Same goes with the Klebolds. Because another thing I learned, or I should say reminded of, is that teens are quite good at hiding things from their parents. Even depression and suicidal thoughts. Most parents would just chalk it up to normal teen angst, but where does this supposed "normal" teen angst cross the line? As a parent about to enter those tumultuous years, I would love to know what more the Klebolds had to say about their son. Because if all us parents are being honest, yea we watched the footage of Columbine and think of the victims and wonder if it could happen to our kids, but what we don't want to admit is that there's a part of us that wonders if our kid could be the one doing it. Eric and Dylan made their choices. And to blame the parents does a real disservice to society.

Enough about the killers. If I had any real criticism about the book (which who am I to say since I didn't spend 10 years doing the extensive research) it would be that not all of the victims were covered. Which, in all fairness to Mr. Cullen would probably add another 10 years of work. But I guess I really missed Rachael Scott as I had read the book about her not too long after it was released. She was an amazing person and if I remember correctly I thought she had been asked by either Eric or Dylan if she believed in God and she said yes, but maybe that was just another myth.

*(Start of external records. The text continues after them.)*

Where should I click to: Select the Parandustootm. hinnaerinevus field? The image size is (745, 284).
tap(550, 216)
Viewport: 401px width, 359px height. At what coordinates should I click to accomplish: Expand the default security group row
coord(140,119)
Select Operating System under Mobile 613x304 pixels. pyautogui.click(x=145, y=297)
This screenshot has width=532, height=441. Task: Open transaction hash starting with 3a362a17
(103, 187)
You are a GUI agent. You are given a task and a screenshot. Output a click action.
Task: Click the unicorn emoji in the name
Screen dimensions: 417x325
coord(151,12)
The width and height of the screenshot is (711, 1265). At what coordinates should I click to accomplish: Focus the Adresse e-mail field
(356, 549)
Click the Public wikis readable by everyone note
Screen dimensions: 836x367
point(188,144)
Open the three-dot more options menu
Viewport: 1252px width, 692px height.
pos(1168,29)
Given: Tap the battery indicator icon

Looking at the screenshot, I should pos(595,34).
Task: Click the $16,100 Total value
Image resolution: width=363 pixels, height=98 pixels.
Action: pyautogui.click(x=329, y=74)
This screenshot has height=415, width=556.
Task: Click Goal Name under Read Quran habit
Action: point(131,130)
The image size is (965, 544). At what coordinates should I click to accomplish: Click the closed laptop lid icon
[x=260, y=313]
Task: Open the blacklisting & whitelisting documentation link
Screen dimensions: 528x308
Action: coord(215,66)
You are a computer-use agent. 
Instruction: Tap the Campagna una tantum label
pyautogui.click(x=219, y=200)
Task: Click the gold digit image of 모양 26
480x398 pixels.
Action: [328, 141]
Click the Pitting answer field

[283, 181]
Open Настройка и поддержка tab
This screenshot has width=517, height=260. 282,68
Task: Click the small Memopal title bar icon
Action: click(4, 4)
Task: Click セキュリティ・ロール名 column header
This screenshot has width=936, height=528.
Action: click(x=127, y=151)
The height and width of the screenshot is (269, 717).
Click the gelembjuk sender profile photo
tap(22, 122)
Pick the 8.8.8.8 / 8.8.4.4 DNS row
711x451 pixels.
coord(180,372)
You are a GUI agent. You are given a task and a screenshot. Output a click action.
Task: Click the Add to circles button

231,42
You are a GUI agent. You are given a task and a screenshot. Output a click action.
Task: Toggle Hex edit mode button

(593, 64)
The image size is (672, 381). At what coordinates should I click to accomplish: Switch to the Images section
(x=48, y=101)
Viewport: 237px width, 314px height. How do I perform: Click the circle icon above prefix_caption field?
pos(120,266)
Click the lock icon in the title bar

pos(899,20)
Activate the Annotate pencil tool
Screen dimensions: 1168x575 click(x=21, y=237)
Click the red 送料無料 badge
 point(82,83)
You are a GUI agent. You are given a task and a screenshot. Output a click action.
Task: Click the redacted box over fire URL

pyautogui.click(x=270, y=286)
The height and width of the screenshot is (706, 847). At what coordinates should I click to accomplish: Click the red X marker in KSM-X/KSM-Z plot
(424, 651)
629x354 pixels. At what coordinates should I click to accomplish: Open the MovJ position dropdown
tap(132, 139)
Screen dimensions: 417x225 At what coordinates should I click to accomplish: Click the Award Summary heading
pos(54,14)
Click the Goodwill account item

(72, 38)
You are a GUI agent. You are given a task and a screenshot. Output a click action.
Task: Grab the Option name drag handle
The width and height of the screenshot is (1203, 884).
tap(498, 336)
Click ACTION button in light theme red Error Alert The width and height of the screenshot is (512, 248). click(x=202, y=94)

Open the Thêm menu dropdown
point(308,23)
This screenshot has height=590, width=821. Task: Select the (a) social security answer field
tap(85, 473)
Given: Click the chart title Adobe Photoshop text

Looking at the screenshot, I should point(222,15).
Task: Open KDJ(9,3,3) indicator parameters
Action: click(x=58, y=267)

Another criticism has been the absence of pictures and diagrams. And I have to admit that bothered me at first too. But Dave Cullen explained that he wanted his writing to create its' own visual and I respect that. That and the fact that we've all seen the pictures and if you need a refresher they are pretty much all over the web and Dave Cullen has some on his website.

The pictures I didn't physically see that I can picture in my own mind and take away from this book are: Patrick Ireland dancing at his wedding, the "wall" of students and parents protecting their school from the media on their first day back, Dylan Klebold in his coffin surrounded by beanie babies, Frank D. (the principal) stepping up to speak to his students for the first time and collapsing in an all-consuming pile of emotions, only to be the one to finally tell those kids the truth, that this was just the beginning of a rough road ahead, the Eagle scout tending to Dave Sanders as he lies bleeding to death, the current Columbine students who have overcome the mystique of their school so much so that they found it more fascinating to be talking to a "journalist" from Denver rather than answer questions about the tragedy that had happened in their halls.

On April 20, 1999 I had been a mother for just less than 3 months. I remember holding my baby, riveted to the television screen and thinking how could this happen. Almost 11 years later I still don't completely understand. What human mind can comprehend such senselessness? But what I do know that I didn't know then, was that the events that transpired before me on that day in April were not even the beginning of the whole story. And I give a big thanks to Dave Cullen for bringing the whole story to light. I only hope that we, as individuals, as teachers, as parents, as a society, can learn from it.

My heart truly goes out to the victims, the victim's families, and to Eric's and Dylan's families. None of them deserved any of this.